- Bombardment of Ametettai: Part of Mali War
| Date | March 4–5, 2014 |
| Location | Ametettai, Kidal Region, Mali |
| Result | French victory |

Belligerents
- France: al-Mourabitoun

Commanders and leaders
- Unknown: Omar Ould Hamaha † Abdelwaheb al-Harrachi †

Casualties and losses
- None: 11 killed Several injured

= Bombardment of Ametettai =

Between March 4 and 5, 2014, French forces conducted a bombing campaign in the Ametettai mountains of Kidal Region against al-Mourabitoun. The bombings killed Omar Ould Hamaha, a prominent jihadist commander, and several other militants.

== Background ==
During the initial days of Operation Serval, French forces launched raids against Al-Qaeda in the Islamic Maghreb (AQIM) and other jihadist groups in their headquarters in the Ametettai mountains in rural Kidal Region. Chadian forces fought a major battle in the Ametettai mountains during the Battle of Ifoghas in February and March 2013. In January 2014, American-made Reaper drones bought by France were used in Mali for the first time.

== Bombardment ==
On March 4, French observation drones spotted a group of jihadists in the Ametettai valley. According to the French minister of defense Jean-Yves Le Drian, around ten militants had rocket launchers and an arms cache. French fighter jets then came back to Ametettai in the late afternoon of March 4, and launched airstrikes five hours later. The jihadists shot back with a single rocket attack, but it missed.

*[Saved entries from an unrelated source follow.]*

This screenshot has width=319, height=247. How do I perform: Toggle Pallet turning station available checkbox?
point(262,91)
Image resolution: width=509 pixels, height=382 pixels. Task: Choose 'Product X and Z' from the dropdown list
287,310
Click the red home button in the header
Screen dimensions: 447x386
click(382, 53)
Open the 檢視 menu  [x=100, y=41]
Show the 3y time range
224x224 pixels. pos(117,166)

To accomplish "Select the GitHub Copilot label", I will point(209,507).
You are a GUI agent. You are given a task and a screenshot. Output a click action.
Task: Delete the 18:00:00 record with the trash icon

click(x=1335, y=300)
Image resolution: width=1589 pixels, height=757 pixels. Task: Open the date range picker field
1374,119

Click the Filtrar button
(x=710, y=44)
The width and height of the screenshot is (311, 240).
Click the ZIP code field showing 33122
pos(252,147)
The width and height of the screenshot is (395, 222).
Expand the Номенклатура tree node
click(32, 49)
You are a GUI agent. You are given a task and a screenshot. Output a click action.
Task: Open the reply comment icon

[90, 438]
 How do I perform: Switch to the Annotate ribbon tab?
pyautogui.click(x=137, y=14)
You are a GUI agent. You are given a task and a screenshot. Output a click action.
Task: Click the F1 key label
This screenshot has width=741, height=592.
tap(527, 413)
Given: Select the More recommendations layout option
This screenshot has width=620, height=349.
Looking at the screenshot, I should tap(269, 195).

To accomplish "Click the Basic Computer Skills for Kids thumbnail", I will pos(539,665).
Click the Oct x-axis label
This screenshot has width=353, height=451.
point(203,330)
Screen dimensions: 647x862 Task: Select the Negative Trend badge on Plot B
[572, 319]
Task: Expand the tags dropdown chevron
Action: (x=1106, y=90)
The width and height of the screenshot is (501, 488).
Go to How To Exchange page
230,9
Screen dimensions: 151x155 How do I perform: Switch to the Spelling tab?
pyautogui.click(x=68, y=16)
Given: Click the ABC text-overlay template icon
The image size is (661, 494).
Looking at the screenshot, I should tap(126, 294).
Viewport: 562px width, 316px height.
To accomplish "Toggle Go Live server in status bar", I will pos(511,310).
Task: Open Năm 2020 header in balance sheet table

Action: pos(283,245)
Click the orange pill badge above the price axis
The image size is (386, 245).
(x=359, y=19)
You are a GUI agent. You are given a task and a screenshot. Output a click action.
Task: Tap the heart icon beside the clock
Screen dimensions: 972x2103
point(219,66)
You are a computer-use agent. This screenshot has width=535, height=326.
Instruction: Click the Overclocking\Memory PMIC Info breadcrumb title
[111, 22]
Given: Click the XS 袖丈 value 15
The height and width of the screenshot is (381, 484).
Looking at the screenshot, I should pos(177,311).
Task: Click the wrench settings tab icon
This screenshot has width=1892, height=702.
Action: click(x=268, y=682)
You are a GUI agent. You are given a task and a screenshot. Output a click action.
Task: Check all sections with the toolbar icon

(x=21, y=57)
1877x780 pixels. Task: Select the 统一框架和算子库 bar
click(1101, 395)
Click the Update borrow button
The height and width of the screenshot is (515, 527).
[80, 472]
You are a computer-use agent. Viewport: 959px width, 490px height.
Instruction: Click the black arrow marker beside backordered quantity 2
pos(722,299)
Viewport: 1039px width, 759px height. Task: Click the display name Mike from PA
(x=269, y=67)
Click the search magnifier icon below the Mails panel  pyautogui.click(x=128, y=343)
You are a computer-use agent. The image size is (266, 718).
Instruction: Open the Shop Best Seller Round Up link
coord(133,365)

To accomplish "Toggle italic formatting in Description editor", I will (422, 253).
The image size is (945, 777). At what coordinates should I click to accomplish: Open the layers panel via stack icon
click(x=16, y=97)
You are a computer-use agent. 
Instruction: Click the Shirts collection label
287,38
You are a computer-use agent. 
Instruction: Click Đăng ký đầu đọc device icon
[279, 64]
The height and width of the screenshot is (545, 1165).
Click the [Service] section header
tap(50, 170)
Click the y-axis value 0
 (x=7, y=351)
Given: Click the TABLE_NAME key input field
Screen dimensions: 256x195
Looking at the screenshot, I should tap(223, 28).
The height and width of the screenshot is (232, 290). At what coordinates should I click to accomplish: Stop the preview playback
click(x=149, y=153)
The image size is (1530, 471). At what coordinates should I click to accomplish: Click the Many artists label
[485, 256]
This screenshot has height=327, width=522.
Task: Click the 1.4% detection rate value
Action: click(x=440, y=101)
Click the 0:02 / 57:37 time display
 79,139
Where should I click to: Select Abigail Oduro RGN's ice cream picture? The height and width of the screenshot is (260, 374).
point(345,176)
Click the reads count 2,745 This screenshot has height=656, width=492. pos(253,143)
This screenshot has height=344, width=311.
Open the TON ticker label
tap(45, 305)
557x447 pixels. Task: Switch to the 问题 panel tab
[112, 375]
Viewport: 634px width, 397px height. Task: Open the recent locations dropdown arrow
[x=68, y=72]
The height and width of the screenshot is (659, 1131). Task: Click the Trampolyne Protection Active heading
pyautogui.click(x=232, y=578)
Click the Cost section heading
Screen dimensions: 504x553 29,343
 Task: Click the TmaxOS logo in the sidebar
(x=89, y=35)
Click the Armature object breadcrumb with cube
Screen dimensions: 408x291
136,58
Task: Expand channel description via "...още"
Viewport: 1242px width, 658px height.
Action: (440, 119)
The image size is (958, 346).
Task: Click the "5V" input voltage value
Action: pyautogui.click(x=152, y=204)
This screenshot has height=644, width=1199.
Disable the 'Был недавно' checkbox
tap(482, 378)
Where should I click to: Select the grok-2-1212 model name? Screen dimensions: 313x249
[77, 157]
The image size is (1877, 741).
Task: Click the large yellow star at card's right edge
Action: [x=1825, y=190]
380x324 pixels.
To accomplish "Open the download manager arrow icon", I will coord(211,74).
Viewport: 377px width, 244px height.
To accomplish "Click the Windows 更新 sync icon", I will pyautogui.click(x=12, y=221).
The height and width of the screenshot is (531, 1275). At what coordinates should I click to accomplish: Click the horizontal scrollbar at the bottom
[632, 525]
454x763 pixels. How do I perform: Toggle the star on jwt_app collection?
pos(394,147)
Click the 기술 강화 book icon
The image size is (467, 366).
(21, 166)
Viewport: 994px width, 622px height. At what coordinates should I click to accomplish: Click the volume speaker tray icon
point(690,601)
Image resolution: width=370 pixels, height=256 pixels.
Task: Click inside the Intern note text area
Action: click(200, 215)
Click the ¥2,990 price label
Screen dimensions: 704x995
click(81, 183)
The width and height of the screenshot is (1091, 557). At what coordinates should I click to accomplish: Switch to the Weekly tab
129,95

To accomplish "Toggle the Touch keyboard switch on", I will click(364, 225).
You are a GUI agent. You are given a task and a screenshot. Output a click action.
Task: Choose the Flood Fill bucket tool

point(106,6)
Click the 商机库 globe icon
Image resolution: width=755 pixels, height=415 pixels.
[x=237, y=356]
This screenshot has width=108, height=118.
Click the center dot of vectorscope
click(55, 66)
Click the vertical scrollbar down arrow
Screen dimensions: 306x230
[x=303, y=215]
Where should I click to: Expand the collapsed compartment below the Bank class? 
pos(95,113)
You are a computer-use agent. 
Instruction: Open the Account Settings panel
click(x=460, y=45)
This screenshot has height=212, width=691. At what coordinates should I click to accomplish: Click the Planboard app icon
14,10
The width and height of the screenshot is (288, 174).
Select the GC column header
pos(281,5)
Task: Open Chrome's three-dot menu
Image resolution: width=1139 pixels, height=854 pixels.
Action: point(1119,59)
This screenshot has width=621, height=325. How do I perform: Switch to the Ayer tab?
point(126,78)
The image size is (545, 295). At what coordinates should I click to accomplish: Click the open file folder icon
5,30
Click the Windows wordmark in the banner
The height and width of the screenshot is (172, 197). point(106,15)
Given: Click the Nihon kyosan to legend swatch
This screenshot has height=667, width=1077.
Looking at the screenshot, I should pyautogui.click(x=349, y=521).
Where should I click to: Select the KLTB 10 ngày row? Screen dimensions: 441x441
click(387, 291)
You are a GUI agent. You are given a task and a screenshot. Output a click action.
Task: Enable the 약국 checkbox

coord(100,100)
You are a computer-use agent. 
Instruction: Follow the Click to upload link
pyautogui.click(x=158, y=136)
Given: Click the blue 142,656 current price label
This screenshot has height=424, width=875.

A Malian army official stated eleven jihadists were killed in the bombing. A few others were injured, and were able to escape. French intelligence stated Omar Ould Hamaha, a prominent jihadist commander, and Abdelwaheb al-Harrachi were killed in the attack. These statements were disputed by AQIM spokesperson Abou Assem al-Moujahir, who claimed Hamaha was still alive and that the French statements were unfounded.